**What you have to do**.
Give back all the records exactly, keeping every line whole.

Top of Source material

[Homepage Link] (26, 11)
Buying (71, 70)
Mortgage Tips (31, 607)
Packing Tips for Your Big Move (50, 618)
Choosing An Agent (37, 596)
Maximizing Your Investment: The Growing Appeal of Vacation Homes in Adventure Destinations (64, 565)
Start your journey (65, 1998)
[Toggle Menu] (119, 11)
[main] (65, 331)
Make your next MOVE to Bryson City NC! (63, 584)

Bottom of Source material

**Task output**.
[Homepage Link] (26, 11)
Buying (71, 70)
Mortgage Tips (31, 607)
Packing Tips for Your Big Move (50, 618)
Choosing An Agent (37, 596)
Maximizing Your Investment: The Growing Appeal of Vacation Homes in Adventure Destinations (64, 565)
Start your journey (65, 1998)
[Toggle Menu] (119, 11)
[main] (65, 331)
Make your next MOVE to Bryson City NC! (63, 584)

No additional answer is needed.